++++ EXERCISE MATERIAL ++++

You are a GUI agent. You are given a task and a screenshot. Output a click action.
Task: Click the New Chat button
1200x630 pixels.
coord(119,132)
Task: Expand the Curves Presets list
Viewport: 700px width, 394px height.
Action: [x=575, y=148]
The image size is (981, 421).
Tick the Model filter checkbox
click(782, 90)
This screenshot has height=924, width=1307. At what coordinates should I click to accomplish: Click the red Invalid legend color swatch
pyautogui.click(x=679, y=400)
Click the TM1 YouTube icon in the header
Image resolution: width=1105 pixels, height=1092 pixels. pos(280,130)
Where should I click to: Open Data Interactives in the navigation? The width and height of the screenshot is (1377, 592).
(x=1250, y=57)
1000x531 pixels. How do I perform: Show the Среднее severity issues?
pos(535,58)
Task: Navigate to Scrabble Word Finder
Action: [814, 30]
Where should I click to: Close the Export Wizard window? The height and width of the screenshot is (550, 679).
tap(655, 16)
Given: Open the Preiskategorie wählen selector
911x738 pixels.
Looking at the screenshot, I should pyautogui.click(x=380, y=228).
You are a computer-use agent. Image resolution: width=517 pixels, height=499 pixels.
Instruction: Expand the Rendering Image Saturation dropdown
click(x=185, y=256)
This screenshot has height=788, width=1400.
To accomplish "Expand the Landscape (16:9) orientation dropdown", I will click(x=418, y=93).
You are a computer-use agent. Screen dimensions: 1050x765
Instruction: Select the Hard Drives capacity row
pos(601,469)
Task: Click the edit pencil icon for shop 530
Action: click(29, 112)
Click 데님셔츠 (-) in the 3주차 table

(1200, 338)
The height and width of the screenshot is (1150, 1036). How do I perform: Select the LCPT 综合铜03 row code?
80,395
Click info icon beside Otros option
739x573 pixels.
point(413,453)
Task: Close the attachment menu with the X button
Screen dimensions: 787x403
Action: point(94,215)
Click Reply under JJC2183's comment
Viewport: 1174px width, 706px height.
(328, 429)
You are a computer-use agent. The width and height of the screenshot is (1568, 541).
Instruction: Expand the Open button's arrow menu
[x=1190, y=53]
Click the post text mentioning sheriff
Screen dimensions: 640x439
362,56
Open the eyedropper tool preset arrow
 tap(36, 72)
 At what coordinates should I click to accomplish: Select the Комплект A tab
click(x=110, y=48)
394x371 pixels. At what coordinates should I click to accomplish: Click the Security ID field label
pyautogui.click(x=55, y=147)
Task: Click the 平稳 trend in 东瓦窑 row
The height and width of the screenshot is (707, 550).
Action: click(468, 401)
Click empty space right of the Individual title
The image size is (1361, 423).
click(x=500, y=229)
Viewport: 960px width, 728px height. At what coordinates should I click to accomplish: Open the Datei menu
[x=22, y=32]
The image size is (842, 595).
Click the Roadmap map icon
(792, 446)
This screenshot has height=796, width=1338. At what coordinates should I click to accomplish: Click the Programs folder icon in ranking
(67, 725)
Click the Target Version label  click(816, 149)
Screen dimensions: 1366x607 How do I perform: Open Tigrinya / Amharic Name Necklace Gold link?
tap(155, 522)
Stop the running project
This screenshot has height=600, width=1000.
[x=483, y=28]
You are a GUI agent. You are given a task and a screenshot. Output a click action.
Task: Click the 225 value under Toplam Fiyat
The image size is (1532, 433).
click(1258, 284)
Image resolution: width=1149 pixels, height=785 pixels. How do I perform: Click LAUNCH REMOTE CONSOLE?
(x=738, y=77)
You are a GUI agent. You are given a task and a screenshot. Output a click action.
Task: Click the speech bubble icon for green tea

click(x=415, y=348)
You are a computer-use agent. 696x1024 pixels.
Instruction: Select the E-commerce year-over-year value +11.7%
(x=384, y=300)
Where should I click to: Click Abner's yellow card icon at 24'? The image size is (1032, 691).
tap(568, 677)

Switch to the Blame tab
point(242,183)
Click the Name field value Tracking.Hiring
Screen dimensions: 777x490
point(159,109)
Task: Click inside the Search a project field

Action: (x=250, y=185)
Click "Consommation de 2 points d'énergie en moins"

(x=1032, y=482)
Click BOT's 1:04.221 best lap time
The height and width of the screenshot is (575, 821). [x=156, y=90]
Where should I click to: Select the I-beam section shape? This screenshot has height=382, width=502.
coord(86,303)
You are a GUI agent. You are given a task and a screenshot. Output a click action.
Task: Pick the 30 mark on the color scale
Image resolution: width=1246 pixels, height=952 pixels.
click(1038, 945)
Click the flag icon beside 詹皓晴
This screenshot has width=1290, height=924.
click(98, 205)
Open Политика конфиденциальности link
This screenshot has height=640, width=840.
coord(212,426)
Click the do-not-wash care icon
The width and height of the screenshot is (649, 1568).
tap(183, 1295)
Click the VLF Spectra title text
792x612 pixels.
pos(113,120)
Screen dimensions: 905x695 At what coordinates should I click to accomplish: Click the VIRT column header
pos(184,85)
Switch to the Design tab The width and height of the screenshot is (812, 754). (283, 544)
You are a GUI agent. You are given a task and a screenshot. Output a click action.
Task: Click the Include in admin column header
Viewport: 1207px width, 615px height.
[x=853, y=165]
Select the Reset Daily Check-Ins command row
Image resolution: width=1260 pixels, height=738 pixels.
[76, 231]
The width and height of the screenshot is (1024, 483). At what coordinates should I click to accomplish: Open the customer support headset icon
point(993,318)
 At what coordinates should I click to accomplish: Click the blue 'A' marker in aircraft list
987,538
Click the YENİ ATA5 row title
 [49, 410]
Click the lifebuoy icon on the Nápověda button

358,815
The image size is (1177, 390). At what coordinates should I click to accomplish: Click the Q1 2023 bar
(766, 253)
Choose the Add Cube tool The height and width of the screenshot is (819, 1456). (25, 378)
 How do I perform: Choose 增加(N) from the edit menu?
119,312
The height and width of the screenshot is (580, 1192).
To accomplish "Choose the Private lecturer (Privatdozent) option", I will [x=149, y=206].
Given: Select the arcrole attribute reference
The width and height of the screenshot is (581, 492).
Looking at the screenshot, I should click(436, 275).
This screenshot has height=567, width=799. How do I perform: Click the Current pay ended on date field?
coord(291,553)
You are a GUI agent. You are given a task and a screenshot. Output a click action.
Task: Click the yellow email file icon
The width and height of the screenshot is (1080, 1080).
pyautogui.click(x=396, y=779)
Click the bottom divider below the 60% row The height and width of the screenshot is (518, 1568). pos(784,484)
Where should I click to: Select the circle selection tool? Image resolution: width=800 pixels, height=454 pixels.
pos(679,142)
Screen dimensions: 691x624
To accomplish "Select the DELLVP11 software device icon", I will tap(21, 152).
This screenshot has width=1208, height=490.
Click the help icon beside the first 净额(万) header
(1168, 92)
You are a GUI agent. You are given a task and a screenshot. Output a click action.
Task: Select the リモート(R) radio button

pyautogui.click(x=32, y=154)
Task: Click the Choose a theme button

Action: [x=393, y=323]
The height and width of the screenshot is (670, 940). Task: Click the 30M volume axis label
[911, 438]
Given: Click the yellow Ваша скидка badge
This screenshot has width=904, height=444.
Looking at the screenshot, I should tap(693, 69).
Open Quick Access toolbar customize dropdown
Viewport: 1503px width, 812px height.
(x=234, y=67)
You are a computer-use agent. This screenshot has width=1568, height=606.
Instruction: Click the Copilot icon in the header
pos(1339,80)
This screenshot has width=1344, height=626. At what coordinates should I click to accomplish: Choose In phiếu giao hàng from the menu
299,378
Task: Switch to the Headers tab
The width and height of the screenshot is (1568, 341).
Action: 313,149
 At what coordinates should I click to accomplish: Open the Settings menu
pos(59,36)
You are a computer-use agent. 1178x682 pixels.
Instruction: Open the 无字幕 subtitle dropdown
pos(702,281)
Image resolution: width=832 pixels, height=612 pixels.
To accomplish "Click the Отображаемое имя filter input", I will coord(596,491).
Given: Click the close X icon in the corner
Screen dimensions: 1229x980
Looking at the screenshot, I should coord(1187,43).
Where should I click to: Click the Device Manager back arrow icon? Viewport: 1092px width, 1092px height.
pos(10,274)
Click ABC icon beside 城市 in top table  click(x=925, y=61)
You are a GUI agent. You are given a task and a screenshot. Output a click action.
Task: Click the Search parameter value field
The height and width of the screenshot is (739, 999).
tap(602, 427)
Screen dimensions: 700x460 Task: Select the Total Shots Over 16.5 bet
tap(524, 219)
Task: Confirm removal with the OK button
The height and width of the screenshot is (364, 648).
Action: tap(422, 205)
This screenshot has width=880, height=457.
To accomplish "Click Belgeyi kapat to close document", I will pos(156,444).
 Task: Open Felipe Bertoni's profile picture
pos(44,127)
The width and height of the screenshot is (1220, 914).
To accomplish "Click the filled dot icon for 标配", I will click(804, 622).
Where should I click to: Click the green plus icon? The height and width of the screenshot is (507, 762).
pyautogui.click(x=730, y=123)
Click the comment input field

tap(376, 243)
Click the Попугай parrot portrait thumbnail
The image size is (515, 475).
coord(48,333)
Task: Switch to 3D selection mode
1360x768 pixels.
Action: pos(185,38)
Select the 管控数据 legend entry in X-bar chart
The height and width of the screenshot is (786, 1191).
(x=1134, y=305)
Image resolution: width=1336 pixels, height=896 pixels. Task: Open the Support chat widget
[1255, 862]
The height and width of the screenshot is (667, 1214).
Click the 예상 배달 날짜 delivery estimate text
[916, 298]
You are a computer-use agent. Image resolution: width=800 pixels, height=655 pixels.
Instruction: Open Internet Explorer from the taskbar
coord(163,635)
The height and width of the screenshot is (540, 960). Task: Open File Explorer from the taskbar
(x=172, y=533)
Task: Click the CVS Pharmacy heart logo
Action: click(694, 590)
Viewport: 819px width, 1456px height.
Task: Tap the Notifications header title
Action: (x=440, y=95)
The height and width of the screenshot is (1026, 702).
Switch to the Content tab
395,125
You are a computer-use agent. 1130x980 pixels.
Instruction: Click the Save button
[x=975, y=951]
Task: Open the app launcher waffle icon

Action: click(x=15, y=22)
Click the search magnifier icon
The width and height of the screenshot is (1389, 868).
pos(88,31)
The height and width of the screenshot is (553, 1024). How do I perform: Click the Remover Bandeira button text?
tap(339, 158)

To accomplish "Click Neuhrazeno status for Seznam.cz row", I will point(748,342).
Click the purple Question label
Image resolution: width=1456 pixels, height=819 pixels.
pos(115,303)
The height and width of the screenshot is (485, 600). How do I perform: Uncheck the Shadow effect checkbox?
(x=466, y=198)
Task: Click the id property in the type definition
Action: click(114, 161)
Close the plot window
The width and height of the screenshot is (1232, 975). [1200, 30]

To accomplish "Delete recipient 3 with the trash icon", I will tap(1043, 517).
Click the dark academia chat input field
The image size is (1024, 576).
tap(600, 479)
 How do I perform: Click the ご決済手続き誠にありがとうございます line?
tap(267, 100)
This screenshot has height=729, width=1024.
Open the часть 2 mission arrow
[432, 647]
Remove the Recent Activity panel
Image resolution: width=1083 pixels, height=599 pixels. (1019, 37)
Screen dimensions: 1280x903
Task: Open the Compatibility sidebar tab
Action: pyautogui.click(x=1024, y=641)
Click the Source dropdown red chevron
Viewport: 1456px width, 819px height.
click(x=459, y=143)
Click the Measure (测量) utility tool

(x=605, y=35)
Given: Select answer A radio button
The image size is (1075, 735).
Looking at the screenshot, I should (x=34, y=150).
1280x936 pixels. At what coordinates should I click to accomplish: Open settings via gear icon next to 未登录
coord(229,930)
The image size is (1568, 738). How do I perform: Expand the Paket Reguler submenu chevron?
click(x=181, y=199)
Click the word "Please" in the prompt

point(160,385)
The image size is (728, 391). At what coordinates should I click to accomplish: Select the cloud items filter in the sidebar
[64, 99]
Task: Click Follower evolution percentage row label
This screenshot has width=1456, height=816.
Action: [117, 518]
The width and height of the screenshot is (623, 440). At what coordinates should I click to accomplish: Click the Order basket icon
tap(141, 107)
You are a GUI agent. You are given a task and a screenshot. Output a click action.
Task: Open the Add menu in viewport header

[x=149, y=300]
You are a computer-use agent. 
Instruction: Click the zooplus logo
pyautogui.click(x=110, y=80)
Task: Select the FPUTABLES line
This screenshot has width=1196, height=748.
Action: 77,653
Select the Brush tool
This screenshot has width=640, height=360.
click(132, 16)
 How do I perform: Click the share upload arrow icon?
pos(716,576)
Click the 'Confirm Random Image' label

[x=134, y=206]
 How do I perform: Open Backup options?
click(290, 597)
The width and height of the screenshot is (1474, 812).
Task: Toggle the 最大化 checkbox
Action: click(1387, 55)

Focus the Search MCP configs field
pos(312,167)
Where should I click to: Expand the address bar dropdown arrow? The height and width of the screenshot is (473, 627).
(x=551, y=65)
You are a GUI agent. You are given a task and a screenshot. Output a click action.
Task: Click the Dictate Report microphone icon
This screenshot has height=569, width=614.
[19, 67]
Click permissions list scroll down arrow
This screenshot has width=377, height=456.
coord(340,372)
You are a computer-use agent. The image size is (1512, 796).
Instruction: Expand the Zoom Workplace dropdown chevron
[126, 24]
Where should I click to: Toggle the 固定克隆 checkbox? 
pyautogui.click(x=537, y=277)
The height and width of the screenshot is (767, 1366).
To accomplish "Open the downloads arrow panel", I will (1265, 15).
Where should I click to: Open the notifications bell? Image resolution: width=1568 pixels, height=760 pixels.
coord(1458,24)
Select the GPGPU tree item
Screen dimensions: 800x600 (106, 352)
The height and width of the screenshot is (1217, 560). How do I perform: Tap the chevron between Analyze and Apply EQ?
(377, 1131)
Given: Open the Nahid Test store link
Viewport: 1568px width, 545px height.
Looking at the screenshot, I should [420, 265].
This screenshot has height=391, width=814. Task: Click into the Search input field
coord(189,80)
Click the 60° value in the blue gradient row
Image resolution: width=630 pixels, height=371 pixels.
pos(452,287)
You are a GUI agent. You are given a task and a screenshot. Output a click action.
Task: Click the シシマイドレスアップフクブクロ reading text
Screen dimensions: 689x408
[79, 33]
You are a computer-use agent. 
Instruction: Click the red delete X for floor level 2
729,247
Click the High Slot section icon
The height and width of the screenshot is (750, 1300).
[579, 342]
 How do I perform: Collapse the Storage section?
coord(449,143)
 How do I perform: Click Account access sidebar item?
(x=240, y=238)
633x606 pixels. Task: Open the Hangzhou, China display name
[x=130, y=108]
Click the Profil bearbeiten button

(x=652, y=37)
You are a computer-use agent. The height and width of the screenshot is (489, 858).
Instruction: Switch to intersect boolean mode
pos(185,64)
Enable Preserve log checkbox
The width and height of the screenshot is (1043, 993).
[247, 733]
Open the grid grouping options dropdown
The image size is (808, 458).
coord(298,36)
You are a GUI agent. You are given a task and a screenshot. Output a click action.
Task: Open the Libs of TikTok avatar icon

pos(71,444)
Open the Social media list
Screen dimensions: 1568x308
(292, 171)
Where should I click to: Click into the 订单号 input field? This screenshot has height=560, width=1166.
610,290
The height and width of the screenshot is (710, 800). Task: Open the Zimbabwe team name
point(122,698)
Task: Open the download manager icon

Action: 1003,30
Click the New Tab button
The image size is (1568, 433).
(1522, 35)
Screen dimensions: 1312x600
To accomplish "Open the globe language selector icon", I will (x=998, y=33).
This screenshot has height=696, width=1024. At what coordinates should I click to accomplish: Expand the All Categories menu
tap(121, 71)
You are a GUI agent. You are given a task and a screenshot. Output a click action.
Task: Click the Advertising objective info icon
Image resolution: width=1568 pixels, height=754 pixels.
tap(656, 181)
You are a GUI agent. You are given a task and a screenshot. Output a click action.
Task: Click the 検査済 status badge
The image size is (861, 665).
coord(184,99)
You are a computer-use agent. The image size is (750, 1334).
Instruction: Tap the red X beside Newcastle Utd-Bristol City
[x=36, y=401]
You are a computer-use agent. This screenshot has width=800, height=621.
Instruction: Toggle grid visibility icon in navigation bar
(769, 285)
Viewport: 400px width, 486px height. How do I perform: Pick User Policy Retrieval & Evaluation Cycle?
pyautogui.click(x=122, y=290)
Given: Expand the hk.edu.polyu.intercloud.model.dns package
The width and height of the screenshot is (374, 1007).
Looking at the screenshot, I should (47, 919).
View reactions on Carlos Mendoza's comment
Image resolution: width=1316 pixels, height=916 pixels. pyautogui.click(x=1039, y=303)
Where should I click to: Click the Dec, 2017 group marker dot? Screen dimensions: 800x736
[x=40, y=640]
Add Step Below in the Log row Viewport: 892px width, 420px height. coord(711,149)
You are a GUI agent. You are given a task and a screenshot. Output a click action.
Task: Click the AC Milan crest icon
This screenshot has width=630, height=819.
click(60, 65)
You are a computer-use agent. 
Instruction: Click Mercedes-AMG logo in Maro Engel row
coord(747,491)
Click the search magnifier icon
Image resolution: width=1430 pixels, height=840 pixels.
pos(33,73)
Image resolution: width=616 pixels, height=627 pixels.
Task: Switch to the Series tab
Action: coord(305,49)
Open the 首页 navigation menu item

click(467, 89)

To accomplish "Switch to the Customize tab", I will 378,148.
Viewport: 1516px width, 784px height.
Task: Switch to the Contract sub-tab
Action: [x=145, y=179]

++++

- **REQUIRED ACTION**
Which lines of the records above hold the word "badge"? Copy each of them.

- **REPLY**
Given: Click the yellow Ваша скидка badge
Task: Click the 検査済 status badge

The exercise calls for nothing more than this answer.